EXERCISE GOAL » Reply with every entry, repeated exactly as given.

━━━ SUPPLIED RECORDS

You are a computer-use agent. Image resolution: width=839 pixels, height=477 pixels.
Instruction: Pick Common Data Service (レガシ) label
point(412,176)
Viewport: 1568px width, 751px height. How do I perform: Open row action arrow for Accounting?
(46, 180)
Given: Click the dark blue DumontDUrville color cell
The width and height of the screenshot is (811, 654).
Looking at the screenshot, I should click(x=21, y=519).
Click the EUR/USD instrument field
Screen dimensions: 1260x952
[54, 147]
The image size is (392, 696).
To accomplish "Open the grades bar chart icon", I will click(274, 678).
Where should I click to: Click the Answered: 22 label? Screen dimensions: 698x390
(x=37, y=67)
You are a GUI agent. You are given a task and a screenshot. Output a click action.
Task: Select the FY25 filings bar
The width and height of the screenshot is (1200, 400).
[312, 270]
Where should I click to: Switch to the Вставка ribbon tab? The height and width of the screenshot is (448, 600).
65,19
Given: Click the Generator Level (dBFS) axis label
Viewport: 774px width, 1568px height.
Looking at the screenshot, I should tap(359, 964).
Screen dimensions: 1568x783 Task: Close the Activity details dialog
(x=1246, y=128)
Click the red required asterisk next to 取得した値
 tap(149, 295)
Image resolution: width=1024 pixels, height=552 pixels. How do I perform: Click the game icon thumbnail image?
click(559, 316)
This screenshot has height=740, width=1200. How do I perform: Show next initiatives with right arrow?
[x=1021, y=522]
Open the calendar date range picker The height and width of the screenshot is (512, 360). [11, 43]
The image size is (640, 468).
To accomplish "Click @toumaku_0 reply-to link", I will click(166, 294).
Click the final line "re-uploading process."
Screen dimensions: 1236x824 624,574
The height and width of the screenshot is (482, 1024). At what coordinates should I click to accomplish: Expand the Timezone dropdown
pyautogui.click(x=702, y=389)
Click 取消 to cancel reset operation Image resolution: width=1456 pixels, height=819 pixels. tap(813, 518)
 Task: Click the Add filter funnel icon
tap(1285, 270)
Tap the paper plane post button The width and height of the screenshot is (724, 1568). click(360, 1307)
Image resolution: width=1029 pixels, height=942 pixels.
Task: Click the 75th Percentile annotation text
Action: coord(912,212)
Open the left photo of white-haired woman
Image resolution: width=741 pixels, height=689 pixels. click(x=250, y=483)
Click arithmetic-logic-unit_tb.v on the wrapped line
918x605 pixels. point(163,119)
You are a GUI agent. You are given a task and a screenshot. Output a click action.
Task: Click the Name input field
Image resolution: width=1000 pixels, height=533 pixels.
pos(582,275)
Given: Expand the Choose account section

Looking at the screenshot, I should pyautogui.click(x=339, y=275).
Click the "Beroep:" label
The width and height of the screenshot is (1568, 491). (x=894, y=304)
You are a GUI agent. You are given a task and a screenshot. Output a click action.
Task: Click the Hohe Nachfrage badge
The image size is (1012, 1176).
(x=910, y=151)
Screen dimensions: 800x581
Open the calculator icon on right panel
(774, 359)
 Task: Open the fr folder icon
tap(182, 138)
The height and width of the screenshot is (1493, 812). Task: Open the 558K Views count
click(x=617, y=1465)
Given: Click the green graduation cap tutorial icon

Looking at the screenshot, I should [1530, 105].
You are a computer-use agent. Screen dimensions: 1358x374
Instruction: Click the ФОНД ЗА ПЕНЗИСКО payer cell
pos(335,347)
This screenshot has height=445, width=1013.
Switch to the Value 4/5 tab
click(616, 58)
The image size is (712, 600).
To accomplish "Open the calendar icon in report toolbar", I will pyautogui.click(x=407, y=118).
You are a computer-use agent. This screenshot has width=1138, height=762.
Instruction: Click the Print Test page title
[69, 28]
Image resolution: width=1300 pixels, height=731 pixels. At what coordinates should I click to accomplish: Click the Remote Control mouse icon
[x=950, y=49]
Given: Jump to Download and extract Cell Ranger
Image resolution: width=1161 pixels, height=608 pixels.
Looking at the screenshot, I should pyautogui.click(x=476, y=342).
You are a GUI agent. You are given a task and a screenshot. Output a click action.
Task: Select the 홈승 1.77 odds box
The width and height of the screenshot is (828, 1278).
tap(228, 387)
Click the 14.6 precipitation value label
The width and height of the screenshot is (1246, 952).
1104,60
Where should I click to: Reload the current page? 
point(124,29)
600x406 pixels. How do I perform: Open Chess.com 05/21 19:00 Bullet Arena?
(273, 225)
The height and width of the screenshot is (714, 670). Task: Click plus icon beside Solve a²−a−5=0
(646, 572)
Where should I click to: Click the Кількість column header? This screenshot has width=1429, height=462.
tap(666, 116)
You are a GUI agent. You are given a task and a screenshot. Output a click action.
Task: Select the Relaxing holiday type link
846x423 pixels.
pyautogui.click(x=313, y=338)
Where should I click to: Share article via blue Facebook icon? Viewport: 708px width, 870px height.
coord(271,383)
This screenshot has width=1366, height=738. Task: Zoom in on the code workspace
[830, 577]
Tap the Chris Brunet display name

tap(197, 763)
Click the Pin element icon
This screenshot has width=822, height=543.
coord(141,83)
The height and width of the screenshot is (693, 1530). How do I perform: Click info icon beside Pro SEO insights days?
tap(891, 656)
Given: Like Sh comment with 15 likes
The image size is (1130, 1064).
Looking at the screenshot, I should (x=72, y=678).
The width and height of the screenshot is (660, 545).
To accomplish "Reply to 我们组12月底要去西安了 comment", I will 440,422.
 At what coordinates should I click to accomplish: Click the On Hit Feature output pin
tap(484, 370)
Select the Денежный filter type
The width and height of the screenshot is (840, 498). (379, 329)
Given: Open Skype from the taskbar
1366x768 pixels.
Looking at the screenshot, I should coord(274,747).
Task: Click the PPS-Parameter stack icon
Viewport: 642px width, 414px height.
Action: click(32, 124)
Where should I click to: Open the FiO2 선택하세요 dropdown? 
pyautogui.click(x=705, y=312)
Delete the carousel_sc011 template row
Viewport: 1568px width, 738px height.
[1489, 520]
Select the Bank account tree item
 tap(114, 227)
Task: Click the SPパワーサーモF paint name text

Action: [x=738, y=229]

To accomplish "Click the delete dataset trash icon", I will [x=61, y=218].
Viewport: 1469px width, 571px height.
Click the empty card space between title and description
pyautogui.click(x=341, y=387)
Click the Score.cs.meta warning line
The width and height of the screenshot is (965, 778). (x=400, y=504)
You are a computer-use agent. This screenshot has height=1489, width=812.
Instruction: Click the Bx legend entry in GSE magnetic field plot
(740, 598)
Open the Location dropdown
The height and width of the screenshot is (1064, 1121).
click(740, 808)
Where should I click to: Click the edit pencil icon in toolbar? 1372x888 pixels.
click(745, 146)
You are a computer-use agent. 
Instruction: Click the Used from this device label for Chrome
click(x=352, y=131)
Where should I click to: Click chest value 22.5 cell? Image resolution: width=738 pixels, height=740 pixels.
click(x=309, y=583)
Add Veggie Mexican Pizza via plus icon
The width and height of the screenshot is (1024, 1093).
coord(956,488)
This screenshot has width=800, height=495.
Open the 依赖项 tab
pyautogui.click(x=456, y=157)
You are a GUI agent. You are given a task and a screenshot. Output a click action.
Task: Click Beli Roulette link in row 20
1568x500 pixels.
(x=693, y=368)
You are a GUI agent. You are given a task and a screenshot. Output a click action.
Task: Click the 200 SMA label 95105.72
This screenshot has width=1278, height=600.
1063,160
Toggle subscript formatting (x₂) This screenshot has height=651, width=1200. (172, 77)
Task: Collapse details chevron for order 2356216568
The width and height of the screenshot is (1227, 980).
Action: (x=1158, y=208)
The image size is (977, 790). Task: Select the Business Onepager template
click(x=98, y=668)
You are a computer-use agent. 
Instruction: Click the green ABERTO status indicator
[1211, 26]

━━━━━━

TASK RESULT »
You are a computer-use agent. Image resolution: width=839 pixels, height=477 pixels.
Instruction: Pick Common Data Service (レガシ) label
point(412,176)
Viewport: 1568px width, 751px height. How do I perform: Open row action arrow for Accounting?
(46, 180)
Given: Click the dark blue DumontDUrville color cell
The width and height of the screenshot is (811, 654).
Looking at the screenshot, I should click(x=21, y=519).
Click the EUR/USD instrument field
Screen dimensions: 1260x952
[54, 147]
The image size is (392, 696).
To accomplish "Open the grades bar chart icon", I will click(274, 678).
Where should I click to: Click the Answered: 22 label? Screen dimensions: 698x390
(x=37, y=67)
You are a GUI agent. You are given a task and a screenshot. Output a click action.
Task: Select the FY25 filings bar
The width and height of the screenshot is (1200, 400).
[312, 270]
Where should I click to: Switch to the Вставка ribbon tab? The height and width of the screenshot is (448, 600).
65,19
Given: Click the Generator Level (dBFS) axis label
Viewport: 774px width, 1568px height.
Looking at the screenshot, I should tap(359, 964).
Screen dimensions: 1568x783 Task: Close the Activity details dialog
(x=1246, y=128)
Click the red required asterisk next to 取得した値
 tap(149, 295)
Image resolution: width=1024 pixels, height=552 pixels. How do I perform: Click the game icon thumbnail image?
click(559, 316)
This screenshot has height=740, width=1200. How do I perform: Show next initiatives with right arrow?
[x=1021, y=522]
Open the calendar date range picker The height and width of the screenshot is (512, 360). [11, 43]
The image size is (640, 468).
To accomplish "Click @toumaku_0 reply-to link", I will click(166, 294).
Click the final line "re-uploading process."
Screen dimensions: 1236x824 624,574
The height and width of the screenshot is (482, 1024). At what coordinates should I click to accomplish: Expand the Timezone dropdown
pyautogui.click(x=702, y=389)
Click 取消 to cancel reset operation Image resolution: width=1456 pixels, height=819 pixels. tap(813, 518)
 Task: Click the Add filter funnel icon
tap(1285, 270)
Tap the paper plane post button The width and height of the screenshot is (724, 1568). click(360, 1307)
Image resolution: width=1029 pixels, height=942 pixels.
Task: Click the 75th Percentile annotation text
Action: coord(912,212)
Open the left photo of white-haired woman
Image resolution: width=741 pixels, height=689 pixels. click(x=250, y=483)
Click arithmetic-logic-unit_tb.v on the wrapped line
918x605 pixels. point(163,119)
You are a GUI agent. You are given a task and a screenshot. Output a click action.
Task: Click the Name input field
Image resolution: width=1000 pixels, height=533 pixels.
pos(582,275)
Given: Expand the Choose account section

Looking at the screenshot, I should pyautogui.click(x=339, y=275).
Click the "Beroep:" label
The width and height of the screenshot is (1568, 491). (x=894, y=304)
You are a GUI agent. You are given a task and a screenshot. Output a click action.
Task: Click the Hohe Nachfrage badge
The image size is (1012, 1176).
(x=910, y=151)
Screen dimensions: 800x581
Open the calculator icon on right panel
(774, 359)
 Task: Open the fr folder icon
tap(182, 138)
The height and width of the screenshot is (1493, 812). Task: Open the 558K Views count
click(x=617, y=1465)
Given: Click the green graduation cap tutorial icon

Looking at the screenshot, I should [1530, 105].
You are a computer-use agent. Screen dimensions: 1358x374
Instruction: Click the ФОНД ЗА ПЕНЗИСКО payer cell
pos(335,347)
This screenshot has height=445, width=1013.
Switch to the Value 4/5 tab
click(616, 58)
The image size is (712, 600).
To accomplish "Open the calendar icon in report toolbar", I will pyautogui.click(x=407, y=118).
You are a computer-use agent. This screenshot has width=1138, height=762.
Instruction: Click the Print Test page title
[69, 28]
Image resolution: width=1300 pixels, height=731 pixels. At what coordinates should I click to accomplish: Click the Remote Control mouse icon
[x=950, y=49]
Given: Jump to Download and extract Cell Ranger
Image resolution: width=1161 pixels, height=608 pixels.
Looking at the screenshot, I should pyautogui.click(x=476, y=342).
You are a GUI agent. You are given a task and a screenshot. Output a click action.
Task: Select the 홈승 1.77 odds box
The width and height of the screenshot is (828, 1278).
tap(228, 387)
Click the 14.6 precipitation value label
The width and height of the screenshot is (1246, 952).
1104,60
Where should I click to: Reload the current page? 
point(124,29)
600x406 pixels. How do I perform: Open Chess.com 05/21 19:00 Bullet Arena?
(273, 225)
The height and width of the screenshot is (714, 670). Task: Click plus icon beside Solve a²−a−5=0
(646, 572)
Where should I click to: Click the Кількість column header? This screenshot has width=1429, height=462.
tap(666, 116)
You are a GUI agent. You are given a task and a screenshot. Output a click action.
Task: Select the Relaxing holiday type link
846x423 pixels.
pyautogui.click(x=313, y=338)
Where should I click to: Share article via blue Facebook icon? Viewport: 708px width, 870px height.
coord(271,383)
This screenshot has width=1366, height=738. Task: Zoom in on the code workspace
[830, 577]
Tap the Chris Brunet display name

tap(197, 763)
Click the Pin element icon
This screenshot has width=822, height=543.
coord(141,83)
The height and width of the screenshot is (693, 1530). How do I perform: Click info icon beside Pro SEO insights days?
tap(891, 656)
Given: Like Sh comment with 15 likes
The image size is (1130, 1064).
Looking at the screenshot, I should (x=72, y=678).
The width and height of the screenshot is (660, 545).
To accomplish "Reply to 我们组12月底要去西安了 comment", I will 440,422.
 At what coordinates should I click to accomplish: Click the On Hit Feature output pin
tap(484, 370)
Select the Денежный filter type
The width and height of the screenshot is (840, 498). (379, 329)
Given: Open Skype from the taskbar
1366x768 pixels.
Looking at the screenshot, I should coord(274,747).
Task: Click the PPS-Parameter stack icon
Viewport: 642px width, 414px height.
Action: click(32, 124)
Where should I click to: Open the FiO2 선택하세요 dropdown? 
pyautogui.click(x=705, y=312)
Delete the carousel_sc011 template row
Viewport: 1568px width, 738px height.
[1489, 520]
Select the Bank account tree item
 tap(114, 227)
Task: Click the SPパワーサーモF paint name text

Action: [x=738, y=229]

To accomplish "Click the delete dataset trash icon", I will [x=61, y=218].
Viewport: 1469px width, 571px height.
Click the empty card space between title and description
pyautogui.click(x=341, y=387)
Click the Score.cs.meta warning line
The width and height of the screenshot is (965, 778). (x=400, y=504)
You are a computer-use agent. This screenshot has height=1489, width=812.
Instruction: Click the Bx legend entry in GSE magnetic field plot
(740, 598)
Open the Location dropdown
The height and width of the screenshot is (1064, 1121).
click(740, 808)
Where should I click to: Click the edit pencil icon in toolbar? 1372x888 pixels.
click(745, 146)
You are a computer-use agent. 
Instruction: Click the Used from this device label for Chrome
click(x=352, y=131)
Where should I click to: Click chest value 22.5 cell? Image resolution: width=738 pixels, height=740 pixels.
click(x=309, y=583)
Add Veggie Mexican Pizza via plus icon
The width and height of the screenshot is (1024, 1093).
coord(956,488)
This screenshot has width=800, height=495.
Open the 依赖项 tab
pyautogui.click(x=456, y=157)
You are a GUI agent. You are given a task and a screenshot. Output a click action.
Task: Click Beli Roulette link in row 20
1568x500 pixels.
(x=693, y=368)
You are a GUI agent. You are given a task and a screenshot. Output a click action.
Task: Click the 200 SMA label 95105.72
This screenshot has width=1278, height=600.
1063,160
Toggle subscript formatting (x₂) This screenshot has height=651, width=1200. (172, 77)
Task: Collapse details chevron for order 2356216568
The width and height of the screenshot is (1227, 980).
Action: (x=1158, y=208)
The image size is (977, 790). Task: Select the Business Onepager template
click(x=98, y=668)
You are a computer-use agent. 
Instruction: Click the green ABERTO status indicator
[1211, 26]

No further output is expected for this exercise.